With this sense of faux strength inflating my sails, I spent the next sixteen years approaching large bodies of water with a weird amalgamation of terror and domination, eager to beat back the aquatic threat that had done me no greater harm than instilling my irrational phobia. There were times when I almost lost the battle against the big blue drink–like the numerous times the stormy Pacific waves tried to beat me into a pulp against the sand below; the time a deceptively beautiful river in Westfir began to drag my wild-eyed, fervently paddling Shoobie away in its current and my dad–ever the aquacade hero–had to dive in and rescue her; and the time my cousin Mahina tried to leap from the houseboat deck to to my uncle’s boat, undershot it, and I experienced the cinematic cliché of gripping her hands while she begged me not to let her fall into the black, nighttime river below (fortunately, everyone’s parents came running before my clammy little hands resulted in Willamette folly). But in my relentless crusade to save face, I usually win, engaging in daring stunts just to thumb my nose at fear. Included in these reckless behaviors are swimming far out from shore by myself in Kauai, to the depths reserved for surfing the combers that break over the encompassing reef; swimming for hours on end at night, off of Tybee Island, when the world is black and the fish are feeding one state up from shark-beset Floridian waters; and pausing on the shore to listen to the sound of something big and lumbering, splashing through the water only feet away on a strange southern night when the beach fog was so thick you couldn’t see six inches in front of your face. While I’m none too eager to repeat the idiotic behaviors of my past, at least I can rack up the points against my phobia, limbs still wholly intact.
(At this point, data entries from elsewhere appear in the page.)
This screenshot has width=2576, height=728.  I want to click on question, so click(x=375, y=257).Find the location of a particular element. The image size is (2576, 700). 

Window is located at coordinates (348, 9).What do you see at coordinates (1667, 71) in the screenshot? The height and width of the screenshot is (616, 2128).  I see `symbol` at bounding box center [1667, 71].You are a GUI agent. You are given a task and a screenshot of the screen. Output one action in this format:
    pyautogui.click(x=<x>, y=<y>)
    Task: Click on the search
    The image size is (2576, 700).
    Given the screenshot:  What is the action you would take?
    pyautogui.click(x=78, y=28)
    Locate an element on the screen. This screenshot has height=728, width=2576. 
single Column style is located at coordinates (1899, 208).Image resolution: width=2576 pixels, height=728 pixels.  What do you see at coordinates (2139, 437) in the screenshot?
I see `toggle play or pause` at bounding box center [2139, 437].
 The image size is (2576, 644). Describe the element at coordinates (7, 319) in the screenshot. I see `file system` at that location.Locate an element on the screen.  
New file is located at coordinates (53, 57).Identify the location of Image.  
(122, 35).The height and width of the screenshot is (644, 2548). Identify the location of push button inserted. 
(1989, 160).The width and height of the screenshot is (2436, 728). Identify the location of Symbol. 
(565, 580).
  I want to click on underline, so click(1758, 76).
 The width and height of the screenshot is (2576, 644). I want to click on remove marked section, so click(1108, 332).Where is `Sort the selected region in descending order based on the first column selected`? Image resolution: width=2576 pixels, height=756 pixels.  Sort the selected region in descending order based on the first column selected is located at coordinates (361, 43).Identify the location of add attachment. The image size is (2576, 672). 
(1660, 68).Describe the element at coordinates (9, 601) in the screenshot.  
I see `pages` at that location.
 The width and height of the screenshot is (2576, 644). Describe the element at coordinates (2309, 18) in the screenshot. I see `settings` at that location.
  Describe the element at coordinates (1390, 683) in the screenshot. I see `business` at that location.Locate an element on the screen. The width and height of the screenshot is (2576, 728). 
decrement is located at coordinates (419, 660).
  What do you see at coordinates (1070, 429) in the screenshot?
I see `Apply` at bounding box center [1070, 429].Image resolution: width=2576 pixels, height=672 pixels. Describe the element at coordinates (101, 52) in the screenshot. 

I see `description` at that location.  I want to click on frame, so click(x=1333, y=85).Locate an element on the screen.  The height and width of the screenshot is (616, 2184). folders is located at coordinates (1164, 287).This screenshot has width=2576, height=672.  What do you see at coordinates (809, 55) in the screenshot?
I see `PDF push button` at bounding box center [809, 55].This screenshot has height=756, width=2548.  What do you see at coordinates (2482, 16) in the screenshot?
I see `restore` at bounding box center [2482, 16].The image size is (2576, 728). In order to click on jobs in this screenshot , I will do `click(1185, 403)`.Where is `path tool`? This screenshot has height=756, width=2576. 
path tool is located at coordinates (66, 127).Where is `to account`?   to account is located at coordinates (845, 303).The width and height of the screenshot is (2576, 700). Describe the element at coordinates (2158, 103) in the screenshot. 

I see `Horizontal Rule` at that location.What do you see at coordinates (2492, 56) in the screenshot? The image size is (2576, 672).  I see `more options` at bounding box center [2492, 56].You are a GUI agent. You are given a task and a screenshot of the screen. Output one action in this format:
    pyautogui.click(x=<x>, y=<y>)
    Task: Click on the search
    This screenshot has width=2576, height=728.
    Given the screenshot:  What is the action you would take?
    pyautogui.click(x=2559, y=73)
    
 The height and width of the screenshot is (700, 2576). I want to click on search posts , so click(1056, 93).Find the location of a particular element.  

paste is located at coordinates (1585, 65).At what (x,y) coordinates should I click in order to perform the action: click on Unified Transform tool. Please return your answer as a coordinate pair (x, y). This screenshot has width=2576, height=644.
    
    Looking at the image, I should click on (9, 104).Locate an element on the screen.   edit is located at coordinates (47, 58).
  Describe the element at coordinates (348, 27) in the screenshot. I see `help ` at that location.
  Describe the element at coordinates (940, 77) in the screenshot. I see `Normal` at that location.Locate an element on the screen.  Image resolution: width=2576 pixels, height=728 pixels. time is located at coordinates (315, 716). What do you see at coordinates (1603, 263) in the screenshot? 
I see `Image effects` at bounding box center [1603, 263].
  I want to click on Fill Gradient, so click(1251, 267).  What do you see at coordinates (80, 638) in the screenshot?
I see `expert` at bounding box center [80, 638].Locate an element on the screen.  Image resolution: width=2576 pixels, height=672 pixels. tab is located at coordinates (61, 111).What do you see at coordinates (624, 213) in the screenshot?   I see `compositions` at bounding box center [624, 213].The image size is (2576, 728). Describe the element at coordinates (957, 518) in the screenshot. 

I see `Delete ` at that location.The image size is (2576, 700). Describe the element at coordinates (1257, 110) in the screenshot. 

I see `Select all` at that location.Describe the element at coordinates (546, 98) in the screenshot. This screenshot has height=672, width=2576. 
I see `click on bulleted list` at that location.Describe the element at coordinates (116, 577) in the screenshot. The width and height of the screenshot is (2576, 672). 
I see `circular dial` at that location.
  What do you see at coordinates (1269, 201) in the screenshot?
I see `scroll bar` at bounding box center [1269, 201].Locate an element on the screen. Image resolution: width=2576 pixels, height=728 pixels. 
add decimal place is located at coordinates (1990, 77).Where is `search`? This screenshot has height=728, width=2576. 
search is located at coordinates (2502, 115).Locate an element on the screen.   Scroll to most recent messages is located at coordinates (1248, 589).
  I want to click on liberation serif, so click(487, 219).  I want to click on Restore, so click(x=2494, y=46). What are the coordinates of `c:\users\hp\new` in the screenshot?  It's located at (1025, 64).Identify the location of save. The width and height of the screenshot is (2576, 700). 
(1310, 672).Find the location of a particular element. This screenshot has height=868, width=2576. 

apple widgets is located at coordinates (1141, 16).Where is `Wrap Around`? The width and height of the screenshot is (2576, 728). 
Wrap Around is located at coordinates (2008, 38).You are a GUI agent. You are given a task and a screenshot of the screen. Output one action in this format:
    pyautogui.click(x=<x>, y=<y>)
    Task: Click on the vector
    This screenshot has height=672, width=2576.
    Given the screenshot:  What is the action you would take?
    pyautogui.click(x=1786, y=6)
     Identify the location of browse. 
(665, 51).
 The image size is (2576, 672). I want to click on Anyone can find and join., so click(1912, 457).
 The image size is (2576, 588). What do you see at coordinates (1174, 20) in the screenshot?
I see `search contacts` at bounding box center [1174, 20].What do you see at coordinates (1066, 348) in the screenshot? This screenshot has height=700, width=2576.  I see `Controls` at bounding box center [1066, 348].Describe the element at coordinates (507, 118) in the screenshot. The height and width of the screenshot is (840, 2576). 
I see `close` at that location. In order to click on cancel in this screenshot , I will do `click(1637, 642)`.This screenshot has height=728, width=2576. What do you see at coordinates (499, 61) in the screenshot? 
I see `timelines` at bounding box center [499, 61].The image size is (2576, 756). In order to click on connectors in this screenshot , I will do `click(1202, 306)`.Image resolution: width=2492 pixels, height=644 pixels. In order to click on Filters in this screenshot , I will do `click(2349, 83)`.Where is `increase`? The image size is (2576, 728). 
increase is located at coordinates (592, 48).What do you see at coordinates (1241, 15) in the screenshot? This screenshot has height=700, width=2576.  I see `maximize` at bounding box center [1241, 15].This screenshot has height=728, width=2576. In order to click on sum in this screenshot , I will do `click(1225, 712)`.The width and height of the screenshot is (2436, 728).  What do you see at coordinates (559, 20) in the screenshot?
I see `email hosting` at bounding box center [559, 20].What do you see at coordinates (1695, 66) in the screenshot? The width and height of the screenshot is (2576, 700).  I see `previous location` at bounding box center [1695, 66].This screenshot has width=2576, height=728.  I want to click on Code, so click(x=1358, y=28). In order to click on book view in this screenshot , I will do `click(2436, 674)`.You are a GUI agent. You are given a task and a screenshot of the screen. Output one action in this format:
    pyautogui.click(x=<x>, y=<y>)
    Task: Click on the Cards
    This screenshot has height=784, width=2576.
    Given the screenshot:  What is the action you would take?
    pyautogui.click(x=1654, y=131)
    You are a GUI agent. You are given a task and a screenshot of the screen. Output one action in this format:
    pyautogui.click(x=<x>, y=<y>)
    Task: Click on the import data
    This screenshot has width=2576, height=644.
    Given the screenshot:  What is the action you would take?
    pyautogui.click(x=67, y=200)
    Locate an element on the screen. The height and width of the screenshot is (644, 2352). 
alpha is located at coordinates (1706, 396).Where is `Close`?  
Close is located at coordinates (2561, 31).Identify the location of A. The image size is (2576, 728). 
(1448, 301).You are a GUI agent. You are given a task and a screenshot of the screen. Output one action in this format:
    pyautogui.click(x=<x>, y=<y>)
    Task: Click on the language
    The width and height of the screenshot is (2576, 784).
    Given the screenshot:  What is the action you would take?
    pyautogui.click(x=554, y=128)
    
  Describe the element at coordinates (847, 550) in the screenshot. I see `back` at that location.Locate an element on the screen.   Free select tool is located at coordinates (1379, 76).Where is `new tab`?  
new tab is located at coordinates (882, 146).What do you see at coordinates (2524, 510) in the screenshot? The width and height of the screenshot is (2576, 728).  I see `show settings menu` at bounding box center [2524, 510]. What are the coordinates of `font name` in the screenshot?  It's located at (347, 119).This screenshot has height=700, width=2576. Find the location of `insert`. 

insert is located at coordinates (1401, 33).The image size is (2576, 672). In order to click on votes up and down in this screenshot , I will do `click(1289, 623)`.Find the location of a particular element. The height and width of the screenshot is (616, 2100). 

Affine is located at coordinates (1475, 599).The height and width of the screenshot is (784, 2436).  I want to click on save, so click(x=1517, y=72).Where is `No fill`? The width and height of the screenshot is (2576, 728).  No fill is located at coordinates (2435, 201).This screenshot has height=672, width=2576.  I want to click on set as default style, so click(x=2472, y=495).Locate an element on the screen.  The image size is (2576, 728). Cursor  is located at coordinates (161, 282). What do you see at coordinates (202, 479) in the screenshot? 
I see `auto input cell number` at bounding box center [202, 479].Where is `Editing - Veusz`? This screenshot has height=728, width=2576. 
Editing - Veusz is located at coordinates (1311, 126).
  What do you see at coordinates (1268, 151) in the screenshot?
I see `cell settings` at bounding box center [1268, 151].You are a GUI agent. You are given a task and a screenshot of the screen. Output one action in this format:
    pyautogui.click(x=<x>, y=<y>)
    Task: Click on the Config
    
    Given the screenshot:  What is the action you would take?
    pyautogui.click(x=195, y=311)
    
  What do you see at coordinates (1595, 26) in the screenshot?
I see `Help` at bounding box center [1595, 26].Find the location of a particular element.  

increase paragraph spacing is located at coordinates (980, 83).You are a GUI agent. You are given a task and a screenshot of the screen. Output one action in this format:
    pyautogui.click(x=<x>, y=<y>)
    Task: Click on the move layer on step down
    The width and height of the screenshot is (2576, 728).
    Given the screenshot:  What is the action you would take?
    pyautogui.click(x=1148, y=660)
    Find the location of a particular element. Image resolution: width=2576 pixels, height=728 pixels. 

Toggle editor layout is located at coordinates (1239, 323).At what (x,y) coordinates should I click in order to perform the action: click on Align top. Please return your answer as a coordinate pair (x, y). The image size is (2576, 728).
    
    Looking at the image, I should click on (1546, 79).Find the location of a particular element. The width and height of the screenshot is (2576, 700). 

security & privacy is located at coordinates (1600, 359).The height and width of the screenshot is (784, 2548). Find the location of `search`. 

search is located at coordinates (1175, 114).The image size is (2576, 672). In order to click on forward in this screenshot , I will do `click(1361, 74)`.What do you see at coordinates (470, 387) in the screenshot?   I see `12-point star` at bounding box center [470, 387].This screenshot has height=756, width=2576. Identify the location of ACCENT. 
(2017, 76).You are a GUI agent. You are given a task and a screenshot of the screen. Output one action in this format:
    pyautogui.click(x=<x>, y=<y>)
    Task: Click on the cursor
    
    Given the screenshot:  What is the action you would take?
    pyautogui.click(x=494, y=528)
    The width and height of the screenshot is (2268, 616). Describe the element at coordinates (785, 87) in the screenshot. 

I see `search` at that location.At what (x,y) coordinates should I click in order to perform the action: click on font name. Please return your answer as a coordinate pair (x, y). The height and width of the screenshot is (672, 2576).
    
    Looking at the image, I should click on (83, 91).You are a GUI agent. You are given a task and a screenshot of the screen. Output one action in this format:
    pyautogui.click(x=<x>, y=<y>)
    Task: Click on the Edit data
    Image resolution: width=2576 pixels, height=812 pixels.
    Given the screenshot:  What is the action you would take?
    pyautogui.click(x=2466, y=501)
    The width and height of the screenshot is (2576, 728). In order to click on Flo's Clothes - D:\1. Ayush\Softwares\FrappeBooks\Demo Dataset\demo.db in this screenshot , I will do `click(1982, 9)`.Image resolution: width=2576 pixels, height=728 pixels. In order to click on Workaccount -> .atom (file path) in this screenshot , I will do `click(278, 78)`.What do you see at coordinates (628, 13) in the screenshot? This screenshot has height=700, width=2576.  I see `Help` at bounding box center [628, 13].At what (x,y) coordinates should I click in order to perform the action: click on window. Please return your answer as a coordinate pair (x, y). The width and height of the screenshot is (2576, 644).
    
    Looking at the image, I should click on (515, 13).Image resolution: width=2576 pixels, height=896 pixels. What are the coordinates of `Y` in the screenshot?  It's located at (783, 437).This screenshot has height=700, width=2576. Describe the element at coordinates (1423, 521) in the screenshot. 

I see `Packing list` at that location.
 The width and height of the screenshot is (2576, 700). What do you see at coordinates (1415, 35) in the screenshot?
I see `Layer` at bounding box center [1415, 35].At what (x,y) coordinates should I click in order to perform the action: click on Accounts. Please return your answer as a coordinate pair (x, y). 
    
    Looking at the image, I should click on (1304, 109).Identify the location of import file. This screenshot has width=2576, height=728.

I don’t make the fight against fear easy for myself though. While harboring nightmares of the deep, I’ve always been incredibly fascinated by bodies of water: researching aquatic creatures–pelagic or otherwise, exploring multicultural mythologies bent on explaining away the sea, writing numerous stories that enveloped seafaring in some way, and squirming through every episode of River Monsters I could get my hands on, too distracted by the idea that freshwater’s teeming with terrifying things like pallid, Spanish river dolphins to admire my oldest man-crush to date: extreme wrangler Jeremy Wade.

Thus, it’s a strange, masochistic love affair I’ve got going on with water. On the one hand, water has chaperoned most of my life and provided me with some of the fondest memories I can summon to this day. Sure sharks feed at night, but lying there in a black bed of oscillating seawater while staring up at an enormous white moon was one of the most serene moments of my life. And declaring Monkey Head Rock officially seized while the tide swiftly began to close in was exhilarating. On the other hand, all this risky business I conduct to prove my “might” may very well lead to me straight down to Davy Jones’ locker on the Flying Dutchman Express.

Perhaps if I can surmount this fear of mine though, that wouldn’t be such a bad thing… At least there’s always the Bill Dance bloopers my dear Greta James introduced me to to get ya rootin’ for water!